Boyce Named To Develop Indian Arts and Crafts Program at Santa Fe

Media Contact: Tozier - Int. 4306 | Information Service
For Immediate Release: July 28, 1961

Appointment of George A. Boyce, superintendent of the 2,000-pupil Intermountain Indian boarding school at Brigham, Utah, to develop a new instruction program in Indian arts and crafts at Santa Fe, New Mexico, was announced today by the Department of the Interior. The appointment will be effective August 6.

Boyce was the first superintendent of the Intermountain School when it opened in 1949 and served there for eight years. In 1957 he was relieved of these responsibilities and given a variety of research assignments in Indian education.

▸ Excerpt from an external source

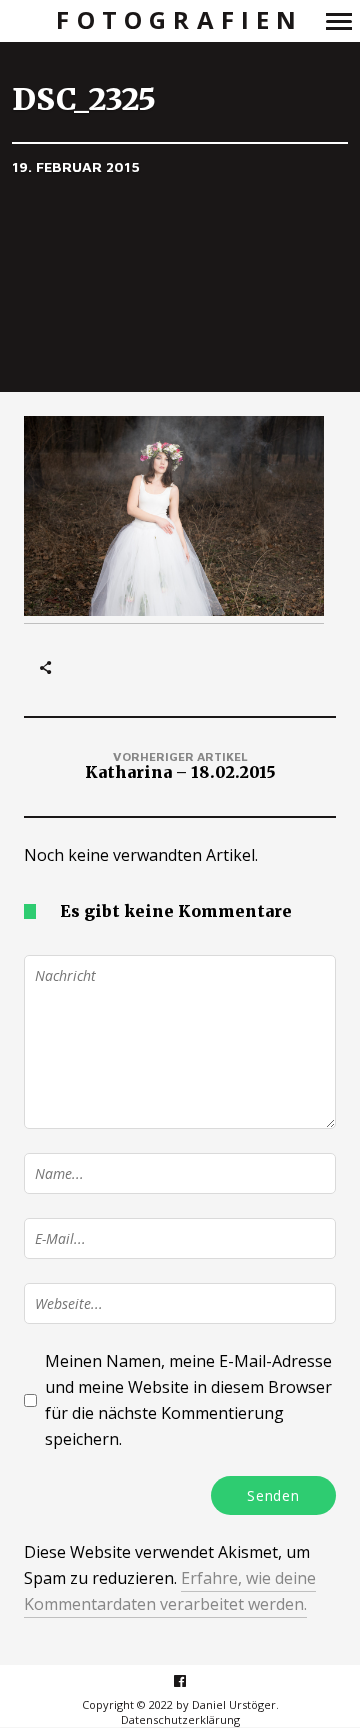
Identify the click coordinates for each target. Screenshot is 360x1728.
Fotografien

He was renamed superintendent at Intermountain in 1960. Before moving into the Brigham position originally he served for eight years as director of schools on the Navajo Reservation at Window Rock, Arizona, and for three years as curriculum specialist and textbook writer for the Bureau of Indian Affairs at Haskell Institute, Lawrence, Kansas.

Prior to coming with the Bureau in 1938 Boyce had seven years of experience as a high school teacher of mathematics in Bronxville, N. Y., four years as a teacher at Western Reserve Academy, Hudson, Ohio, four years as dean of Chestnut Hill Academy in Philadelphia, Pa., and two years as a business assistant at the Lake Placid-Florida School, Lake Placid, N. Y. Born at Scranton, Pa., in 1898, he has a bachelor’s degree from Trinity College, Hartford, Conn., a master’s degree from Cornell University, and a doctor of education degree from Teachers College, Columbia University.